The new rule, which goes into effect on November 30, 2020, is the first step in enforcing CMMC compliance before the requirements are fully implemented in October 2025.
The rule includes two new clauses. The first, Defense Federal Acquisition Regulation Supplement (DFARs) clause 252.204–7020, states that contractors must use the NIST SP 800-171 DoD Assessment Methodology to complete a Basic Assessment in order to conduct any contract actions on or after November 30. The second, DFARs clause 252.204–7019, requires that all contractors have a current (not older than three years) assessment on record in the Supplier Performance Risk System (SPRS) for all covered contractor information systems that are relevant to the offer.
Enforcement of these clauses ensures that contractors have done their due diligence in safeguarding their documents, assets, information, and networks before they bid on contracts. While many companies claimed to be cyber secure before this rule, without a standard methodology for self-assessing cybersecurity or a requirement for having an assessment on record, these claims weren’t always validated. And with billions of dollars having been lost in intellectual property theft from defense contractors over the past few years, it’s clear that having a stricter standard for cybersecurity verification is necessary.
Under the new rule, contractors will self-assess their cybersecurity infrastructure using a grading score provided by the NIST SP 800-171 DoD Assessment Methodology. This self-assessment measures how compliant the company is using a scoring system, with a score of 110 meaning that the company has fully implemented all 110 NIST SP 800–171 security requirements. Within 30 days of undergoing the assessment, companies must submit their results to SPRS. After a contract is awarded, the DoD might request an additional Medium Assessment or High Assessment, which requires a more advanced audit of the contractor’s system security plan.
When will CMMC requirements be enforced by DFARs?
The CMMC requirements will be fully adopted and enforced by DFARs officially on October 1, 2025. In the meantime, the interim rule prepares contractors for compliance by requiring them to have a current cybersecurity assessment on record before they bid on DoD contracts.
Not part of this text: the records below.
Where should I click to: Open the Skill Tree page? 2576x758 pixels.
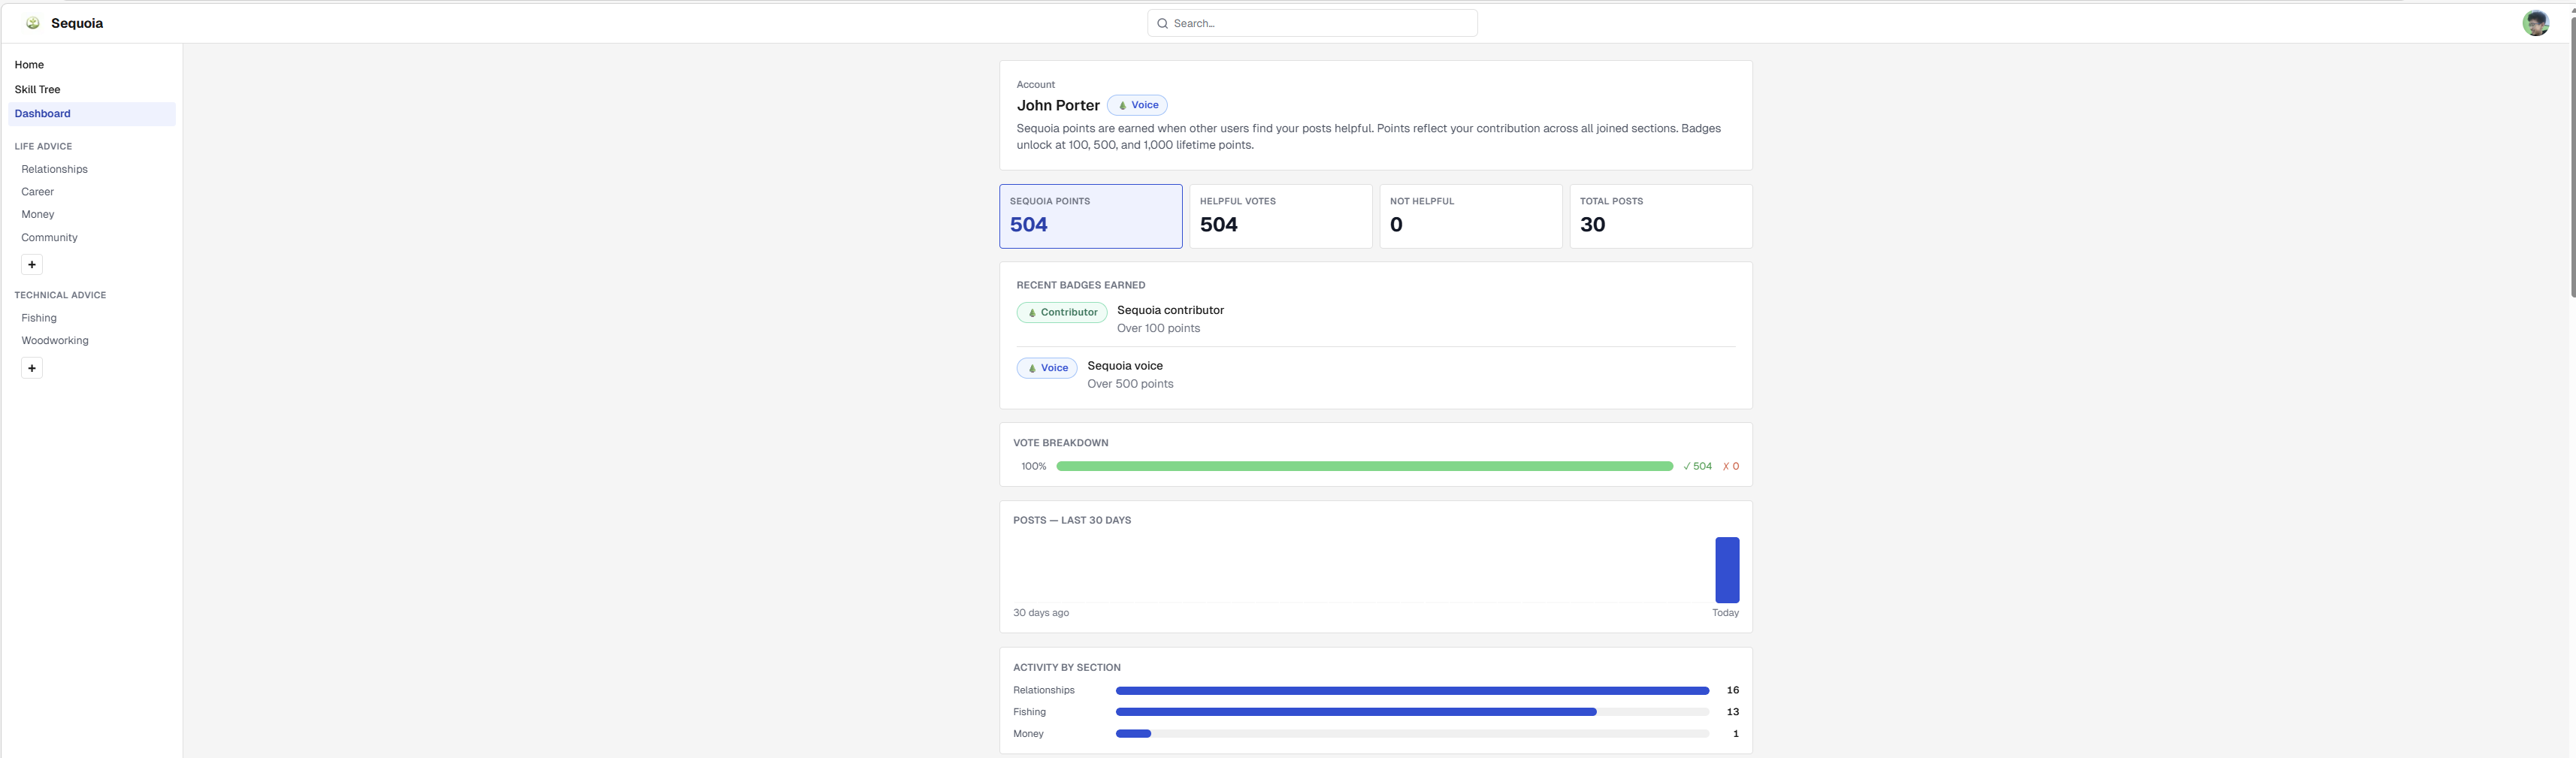[37, 89]
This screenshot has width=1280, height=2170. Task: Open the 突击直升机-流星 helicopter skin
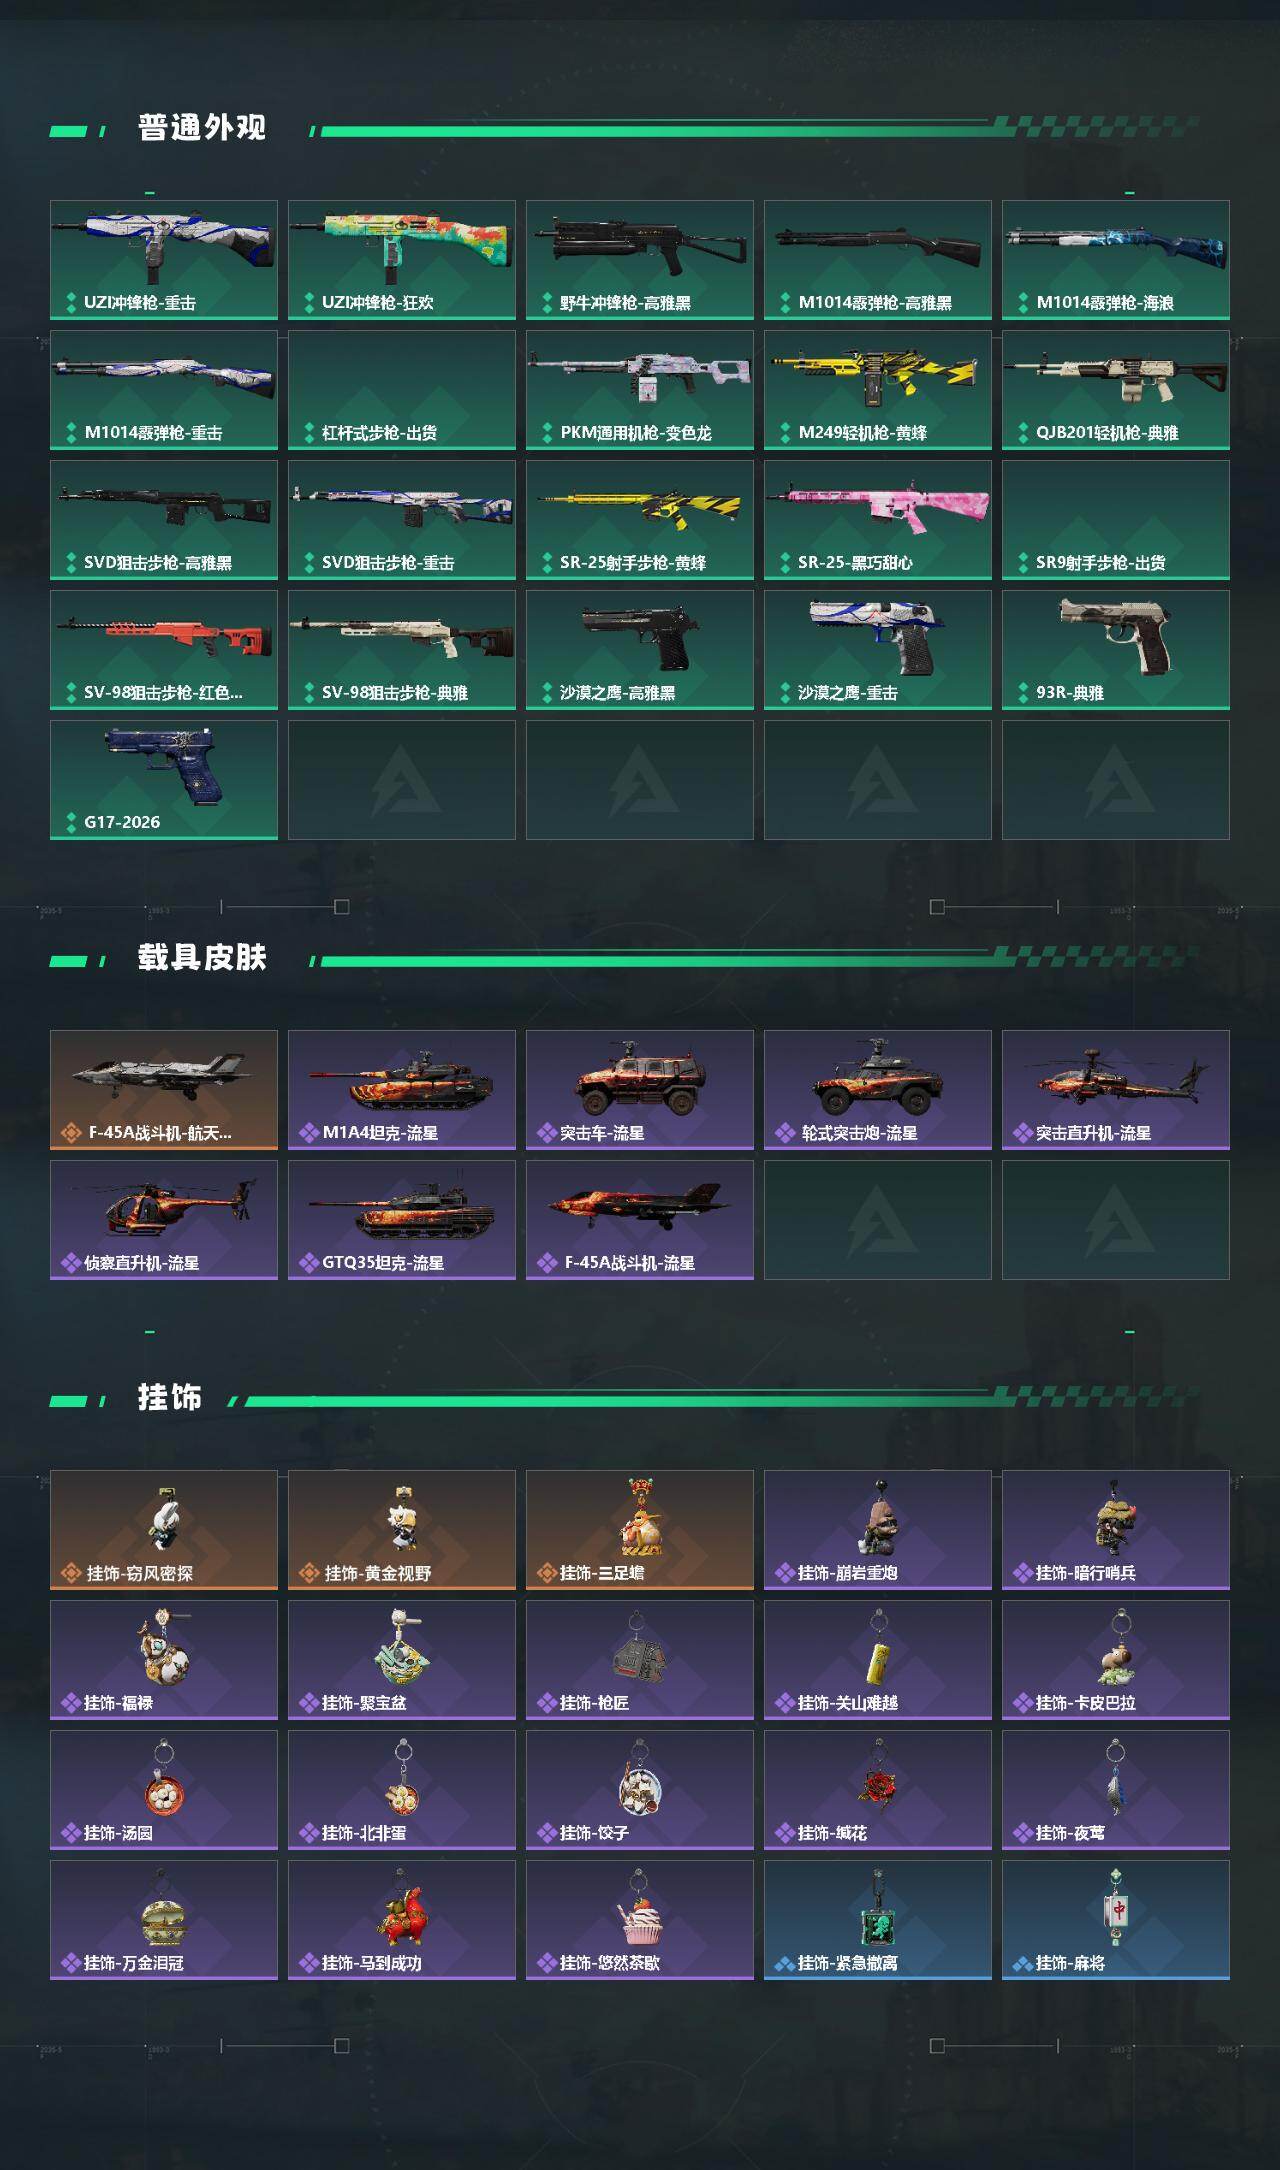[1116, 1090]
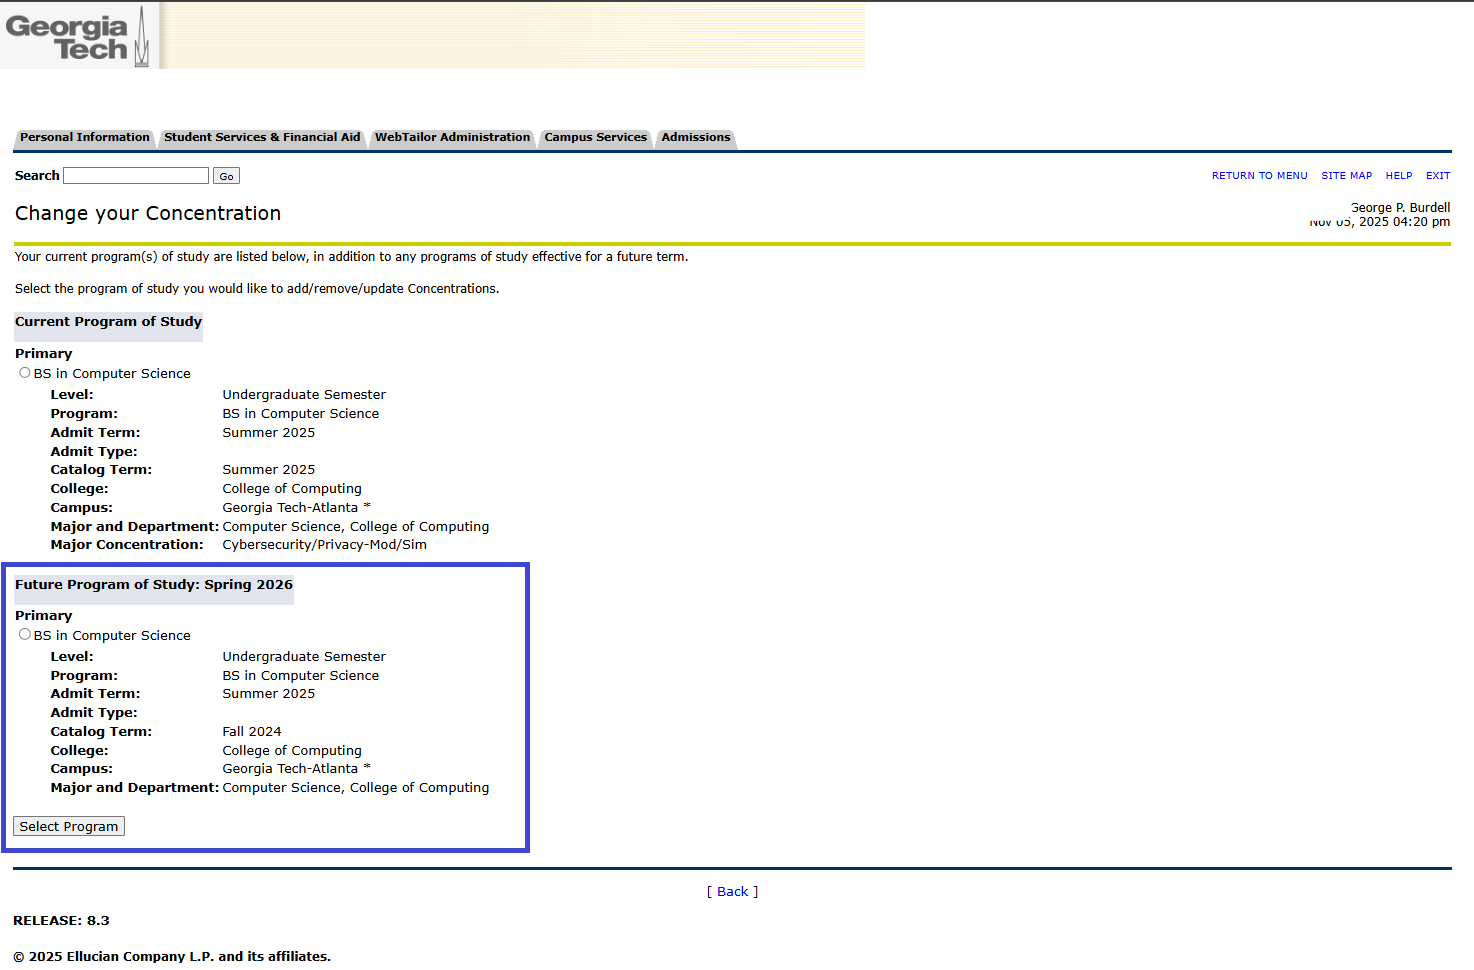The width and height of the screenshot is (1474, 970).
Task: Click the Future Program of Study: Spring 2026 header
Action: click(154, 585)
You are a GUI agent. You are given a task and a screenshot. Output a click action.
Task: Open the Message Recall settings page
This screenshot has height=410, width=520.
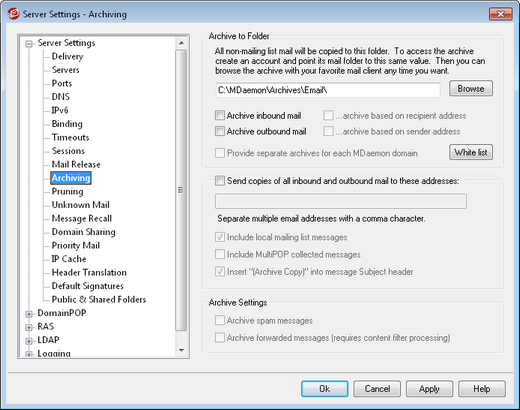pos(82,218)
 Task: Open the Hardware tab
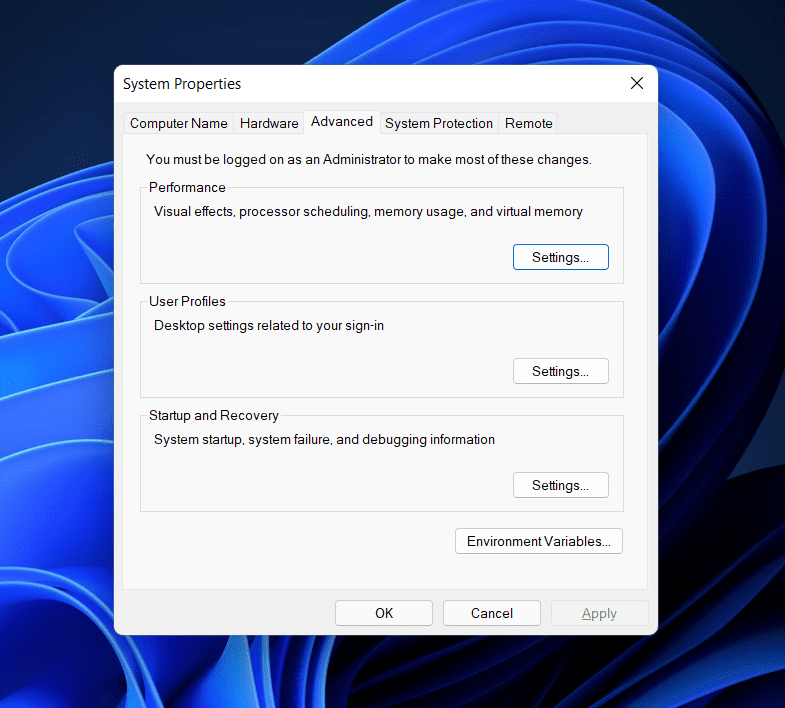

What are the risks of not being compliant with CMMC in time?
Once CMMC is fully implemented on October 1, 2025, DoD contracting officers cannot award or exercise an option on a contract that doesn’t have a current (less than three years old) certification for the appropriate CMMC level. But even as early as January 2021, some contracts will require CMMC certification. That means that if you have a contract that gets designated with a CMMC level starting in January, you run the risk of not being able to bid if you are not compliant with CMMC.
An additional effect of not complying with CMMC is that you could inadvertently be putting our country at risk, physically and economically. CMMC is designed to expose and fix weak security areas and prevent security breaches within the Defense Industrial Base (DIB). Making compliance a priority is the best way to protect your most valuable digital assets as well as our nation’s.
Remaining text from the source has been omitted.